# Is this teat show legal??



## Crossroads Boers (Feb 19, 2011)

Never seen one like this before. The smaller secondary teat is a split/fish teat. It's not on the ABGA teat chart.


----------



## nancy d (Oct 5, 2007)

Does it have an orifice?
One of my girls has oh maybe a half inch split but there is no orifice in that one and they do not consider it a teat.


----------



## Crossroads Boers (Feb 19, 2011)

I don't know. An orifice in the split teat? Since she has a normal teat and the split teat is secondary, I guess I tend to think that she would pass.


----------



## nancy d (Oct 5, 2007)

There should be no orifice in the split one to pass.
.


----------



## Crossroads Boers (Feb 19, 2011)

Hmm, ok. Thanks Nancy. Sounds like it will depend on the judges eye-site then.


----------



## NWIndianaBoers (Mar 18, 2013)

I would say it doesn't matter if there is an orifice or 2 on that one being the extra it will still pass in my opinion.


----------



## Crossroads Boers (Feb 19, 2011)

My thoughts too. That would be great. :thumb:


----------



## Frosty (Feb 13, 2010)

Is that on one of your new babies. What causes something like that.


----------



## Crossroads Boers (Feb 19, 2011)

Frosty said:


> Is that on one of your new babies. What causes something like that.

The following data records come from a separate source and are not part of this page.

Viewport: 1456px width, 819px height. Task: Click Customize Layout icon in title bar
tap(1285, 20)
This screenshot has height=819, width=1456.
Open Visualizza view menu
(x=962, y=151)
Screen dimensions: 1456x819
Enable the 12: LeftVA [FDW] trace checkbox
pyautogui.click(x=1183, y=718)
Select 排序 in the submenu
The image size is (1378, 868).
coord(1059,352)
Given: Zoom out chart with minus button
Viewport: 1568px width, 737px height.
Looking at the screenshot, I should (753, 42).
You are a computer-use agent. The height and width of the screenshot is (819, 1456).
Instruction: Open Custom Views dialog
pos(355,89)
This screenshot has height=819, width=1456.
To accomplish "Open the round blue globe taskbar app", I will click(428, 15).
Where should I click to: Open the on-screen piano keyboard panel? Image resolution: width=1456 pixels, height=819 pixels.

She's a December baby. Teat problems just pop up sometimes, even when both the sire and dam have clean teats.


----------



## toth boer goats (Jul 20, 2008)

They sure can. 

It is acceptable if the smaller teat doesn't go past 50% of the length of the main teat.
ABGA standards to the right of the teat chart the writing area, states this. :-D


----------



## Crossroads Boers (Feb 19, 2011)

Yeah, but the split teat and the main teat are separated though. It would be a #2 on the teat chart, but the non-functional or smaller teat is a split teat. If she had only a split teat (like #12), then the split would need to be at least 50% for it to be legal. But that's not the case here since she has one normal functional teat and a split teat as the secondary teat. 

I'm feeling pretty confident that she will pass.  Thanks guys.


----------